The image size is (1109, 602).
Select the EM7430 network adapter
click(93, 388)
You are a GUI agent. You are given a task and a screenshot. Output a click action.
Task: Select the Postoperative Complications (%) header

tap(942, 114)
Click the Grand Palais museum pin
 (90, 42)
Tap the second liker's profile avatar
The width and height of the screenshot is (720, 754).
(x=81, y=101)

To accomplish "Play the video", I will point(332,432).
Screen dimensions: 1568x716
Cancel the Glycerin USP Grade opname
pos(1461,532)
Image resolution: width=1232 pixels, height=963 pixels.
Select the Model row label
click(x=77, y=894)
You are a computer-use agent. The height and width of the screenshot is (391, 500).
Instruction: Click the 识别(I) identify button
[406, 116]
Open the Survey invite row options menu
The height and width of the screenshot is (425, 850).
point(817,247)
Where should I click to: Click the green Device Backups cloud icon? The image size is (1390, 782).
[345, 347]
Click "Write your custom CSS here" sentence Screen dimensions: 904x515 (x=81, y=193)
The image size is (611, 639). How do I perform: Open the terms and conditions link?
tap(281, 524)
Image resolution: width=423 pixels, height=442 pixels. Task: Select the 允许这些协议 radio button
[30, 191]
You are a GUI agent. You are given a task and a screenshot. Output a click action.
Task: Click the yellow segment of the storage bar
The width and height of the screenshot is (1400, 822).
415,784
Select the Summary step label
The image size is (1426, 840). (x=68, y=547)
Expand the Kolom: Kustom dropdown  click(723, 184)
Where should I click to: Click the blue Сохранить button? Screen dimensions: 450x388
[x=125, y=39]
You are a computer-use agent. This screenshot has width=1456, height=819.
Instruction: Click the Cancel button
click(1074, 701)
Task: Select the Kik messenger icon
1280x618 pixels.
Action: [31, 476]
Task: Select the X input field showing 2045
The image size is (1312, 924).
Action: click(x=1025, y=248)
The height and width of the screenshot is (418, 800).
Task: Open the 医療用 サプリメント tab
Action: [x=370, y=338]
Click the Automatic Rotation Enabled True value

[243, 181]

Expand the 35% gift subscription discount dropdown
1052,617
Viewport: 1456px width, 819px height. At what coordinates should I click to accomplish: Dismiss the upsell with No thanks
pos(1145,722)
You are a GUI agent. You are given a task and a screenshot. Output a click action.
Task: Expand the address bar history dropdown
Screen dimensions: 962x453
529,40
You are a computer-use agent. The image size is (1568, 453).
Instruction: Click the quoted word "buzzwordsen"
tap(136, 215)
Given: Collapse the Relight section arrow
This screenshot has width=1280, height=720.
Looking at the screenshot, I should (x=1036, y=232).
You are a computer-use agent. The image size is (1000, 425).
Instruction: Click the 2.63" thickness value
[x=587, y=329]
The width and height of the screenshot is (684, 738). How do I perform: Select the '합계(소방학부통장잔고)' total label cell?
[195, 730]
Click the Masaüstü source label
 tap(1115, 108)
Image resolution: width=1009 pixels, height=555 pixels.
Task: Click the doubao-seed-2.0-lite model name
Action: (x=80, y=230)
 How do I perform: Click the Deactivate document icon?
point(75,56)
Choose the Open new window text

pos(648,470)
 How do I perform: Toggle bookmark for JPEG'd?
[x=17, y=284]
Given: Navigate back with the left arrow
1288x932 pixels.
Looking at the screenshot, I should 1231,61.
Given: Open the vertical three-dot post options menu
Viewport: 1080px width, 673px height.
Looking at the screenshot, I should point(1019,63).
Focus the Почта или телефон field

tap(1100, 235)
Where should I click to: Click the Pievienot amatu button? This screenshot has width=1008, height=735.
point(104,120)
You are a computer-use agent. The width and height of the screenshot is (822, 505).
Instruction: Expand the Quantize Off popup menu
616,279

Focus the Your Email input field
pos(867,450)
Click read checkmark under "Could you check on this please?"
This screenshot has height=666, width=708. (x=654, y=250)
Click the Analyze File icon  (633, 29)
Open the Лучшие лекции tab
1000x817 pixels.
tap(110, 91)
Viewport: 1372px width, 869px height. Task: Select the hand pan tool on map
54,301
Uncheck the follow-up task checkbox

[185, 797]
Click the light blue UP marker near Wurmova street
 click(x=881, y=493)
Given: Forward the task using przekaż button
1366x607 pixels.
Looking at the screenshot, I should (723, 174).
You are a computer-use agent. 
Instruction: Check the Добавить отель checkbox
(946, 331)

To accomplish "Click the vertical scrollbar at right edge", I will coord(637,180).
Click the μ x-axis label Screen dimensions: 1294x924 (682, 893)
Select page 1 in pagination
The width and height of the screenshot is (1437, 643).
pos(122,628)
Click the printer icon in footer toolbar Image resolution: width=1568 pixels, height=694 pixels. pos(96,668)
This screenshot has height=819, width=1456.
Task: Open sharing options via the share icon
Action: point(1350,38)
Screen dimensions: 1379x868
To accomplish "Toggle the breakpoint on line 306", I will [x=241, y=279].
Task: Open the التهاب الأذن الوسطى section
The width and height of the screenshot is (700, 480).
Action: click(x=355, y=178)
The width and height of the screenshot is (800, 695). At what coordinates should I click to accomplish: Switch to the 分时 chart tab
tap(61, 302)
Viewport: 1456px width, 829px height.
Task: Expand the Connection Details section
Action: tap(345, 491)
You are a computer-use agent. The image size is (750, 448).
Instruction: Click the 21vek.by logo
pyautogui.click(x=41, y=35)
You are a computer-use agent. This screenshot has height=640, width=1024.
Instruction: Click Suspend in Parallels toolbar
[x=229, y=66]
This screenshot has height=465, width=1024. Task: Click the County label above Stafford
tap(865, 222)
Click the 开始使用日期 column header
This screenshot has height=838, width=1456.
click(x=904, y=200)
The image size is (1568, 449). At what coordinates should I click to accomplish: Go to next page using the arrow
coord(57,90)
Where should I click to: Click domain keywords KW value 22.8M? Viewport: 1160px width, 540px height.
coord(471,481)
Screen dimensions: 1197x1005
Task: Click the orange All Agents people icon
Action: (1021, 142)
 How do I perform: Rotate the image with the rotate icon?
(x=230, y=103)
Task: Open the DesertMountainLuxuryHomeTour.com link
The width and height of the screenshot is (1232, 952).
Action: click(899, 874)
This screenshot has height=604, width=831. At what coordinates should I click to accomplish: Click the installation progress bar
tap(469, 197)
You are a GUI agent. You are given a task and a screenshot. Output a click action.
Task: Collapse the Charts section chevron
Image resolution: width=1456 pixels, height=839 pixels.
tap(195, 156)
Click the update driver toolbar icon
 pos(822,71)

········

Reproduce the data verbatim, from the line with "904x515 (x=81, y=193)" to the line with "Action: (x=80, y=230)", both included.

Click "Write your custom CSS here" sentence Screen dimensions: 904x515 (x=81, y=193)
The image size is (611, 639). How do I perform: Open the terms and conditions link?
tap(281, 524)
Image resolution: width=423 pixels, height=442 pixels. Task: Select the 允许这些协议 radio button
[30, 191]
You are a GUI agent. You are given a task and a screenshot. Output a click action.
Task: Click the yellow segment of the storage bar
The width and height of the screenshot is (1400, 822).
415,784
Select the Summary step label
The image size is (1426, 840). (x=68, y=547)
Expand the Kolom: Kustom dropdown  click(723, 184)
Where should I click to: Click the blue Сохранить button? Screen dimensions: 450x388
[x=125, y=39]
You are a computer-use agent. This screenshot has width=1456, height=819.
Instruction: Click the Cancel button
click(1074, 701)
Task: Select the Kik messenger icon
1280x618 pixels.
Action: [31, 476]
Task: Select the X input field showing 2045
The image size is (1312, 924).
Action: click(x=1025, y=248)
The height and width of the screenshot is (418, 800).
Task: Open the 医療用 サプリメント tab
Action: [x=370, y=338]
Click the Automatic Rotation Enabled True value

[243, 181]

Expand the 35% gift subscription discount dropdown
1052,617
Viewport: 1456px width, 819px height. At what coordinates should I click to accomplish: Dismiss the upsell with No thanks
pos(1145,722)
You are a GUI agent. You are given a task and a screenshot. Output a click action.
Task: Expand the address bar history dropdown
Screen dimensions: 962x453
529,40
You are a computer-use agent. The image size is (1568, 453).
Instruction: Click the quoted word "buzzwordsen"
tap(136, 215)
Given: Collapse the Relight section arrow
This screenshot has width=1280, height=720.
Looking at the screenshot, I should (x=1036, y=232).
You are a computer-use agent. The image size is (1000, 425).
Instruction: Click the 2.63" thickness value
[x=587, y=329]
The width and height of the screenshot is (684, 738). How do I perform: Select the '합계(소방학부통장잔고)' total label cell?
[195, 730]
Click the Masaüstü source label
 tap(1115, 108)
Image resolution: width=1009 pixels, height=555 pixels.
Task: Click the doubao-seed-2.0-lite model name
Action: (x=80, y=230)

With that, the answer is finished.